Give back exactly the lines spanning from the one containing "How do I perform: Click" to the final line of the records below, and no others.

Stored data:
.....

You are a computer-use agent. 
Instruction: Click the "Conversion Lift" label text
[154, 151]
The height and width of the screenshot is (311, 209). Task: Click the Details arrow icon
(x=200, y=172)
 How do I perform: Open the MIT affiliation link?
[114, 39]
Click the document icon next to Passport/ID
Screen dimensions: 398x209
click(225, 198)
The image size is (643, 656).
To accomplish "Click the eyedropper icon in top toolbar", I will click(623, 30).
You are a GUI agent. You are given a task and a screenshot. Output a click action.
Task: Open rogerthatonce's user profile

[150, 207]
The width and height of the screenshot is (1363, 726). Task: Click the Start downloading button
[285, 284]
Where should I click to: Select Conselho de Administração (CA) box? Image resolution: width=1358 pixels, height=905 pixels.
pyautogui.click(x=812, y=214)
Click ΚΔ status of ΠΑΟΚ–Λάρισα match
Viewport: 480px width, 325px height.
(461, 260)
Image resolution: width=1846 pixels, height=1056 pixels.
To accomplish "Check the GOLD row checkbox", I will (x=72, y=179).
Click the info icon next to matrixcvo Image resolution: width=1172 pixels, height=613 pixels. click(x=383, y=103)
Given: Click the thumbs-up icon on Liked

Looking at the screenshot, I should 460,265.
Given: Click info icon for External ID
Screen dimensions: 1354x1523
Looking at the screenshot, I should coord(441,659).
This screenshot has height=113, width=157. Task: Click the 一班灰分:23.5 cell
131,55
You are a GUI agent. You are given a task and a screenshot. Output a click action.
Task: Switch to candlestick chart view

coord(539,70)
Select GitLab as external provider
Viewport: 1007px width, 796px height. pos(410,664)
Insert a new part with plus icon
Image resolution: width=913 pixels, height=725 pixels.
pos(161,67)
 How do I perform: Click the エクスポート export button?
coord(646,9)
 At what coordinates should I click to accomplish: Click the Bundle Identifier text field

.....

* **RESPONSE TO THIS EXERCISE**:
 How do I perform: Click the エクスポート export button?
coord(646,9)
 At what coordinates should I click to accomplish: Click the Bundle Identifier text field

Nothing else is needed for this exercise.